• **Task goal**:
Everything below from the line with "Screen dimensions: 1333x613" through the line with "the LATAM flight" must be retyped exactly, except the pictures.

(Source data Opens)

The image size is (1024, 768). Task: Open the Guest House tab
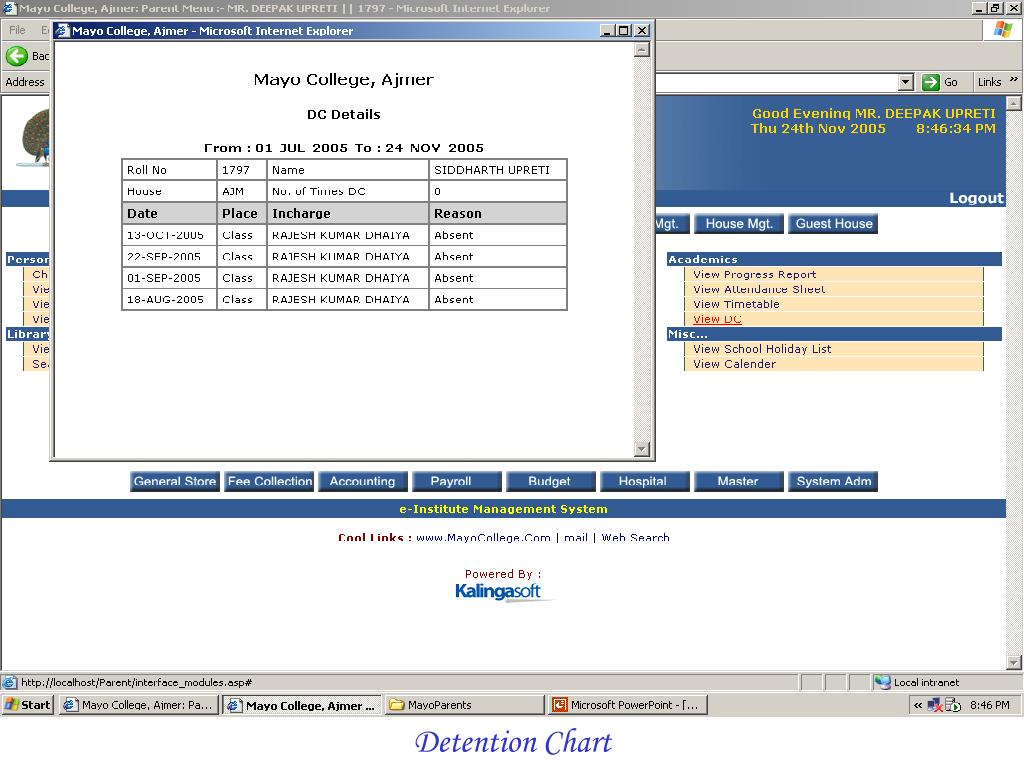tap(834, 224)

(Source data Closes)
(Source data Opens)

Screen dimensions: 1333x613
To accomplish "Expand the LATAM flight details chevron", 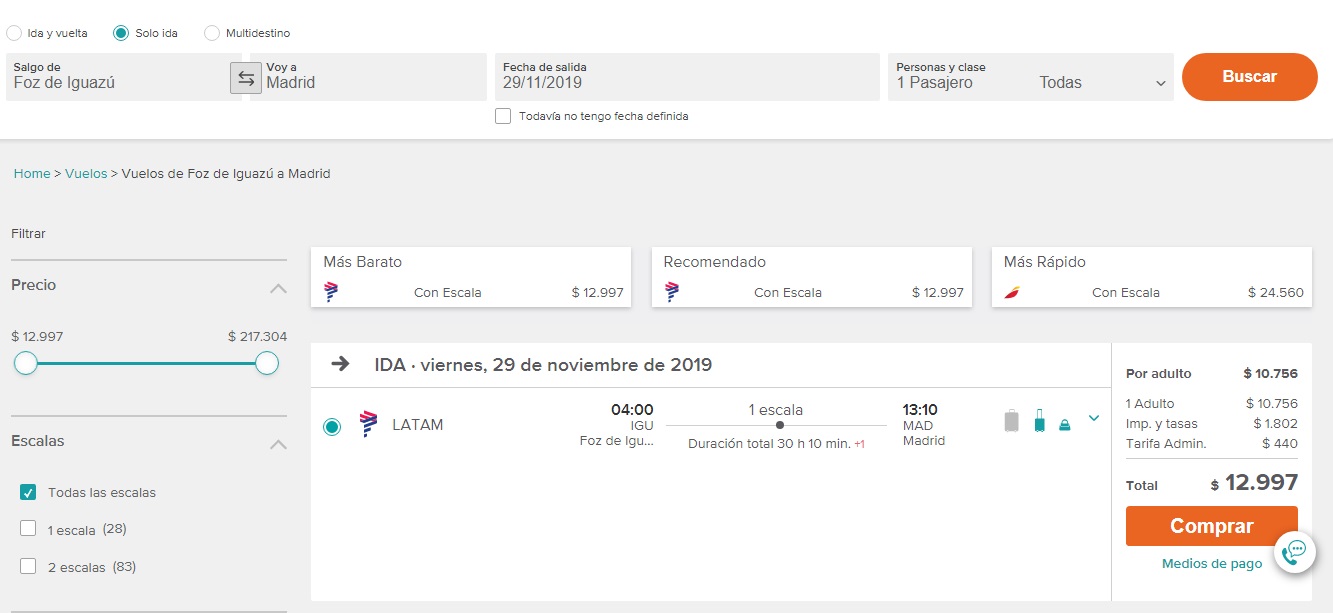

(Source data Closes)
(Source data Opens)

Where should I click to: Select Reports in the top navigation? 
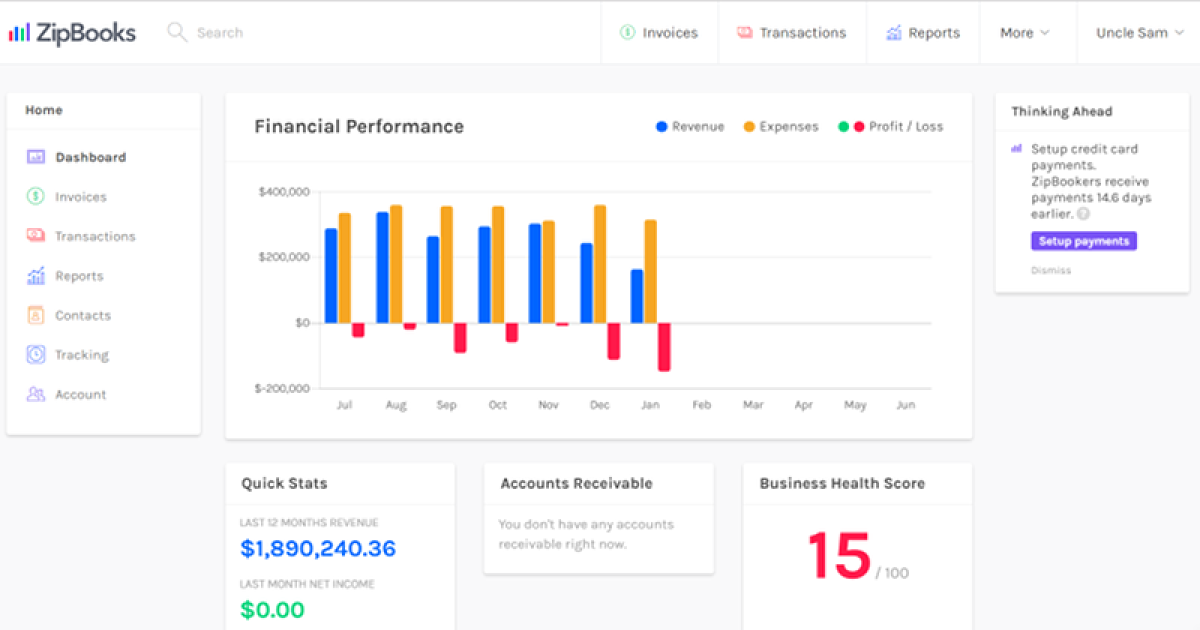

(Source data Closes)

• **Output**:
Screen dimensions: 1333x613
To accomplish "Expand the LATAM flight details chevron", 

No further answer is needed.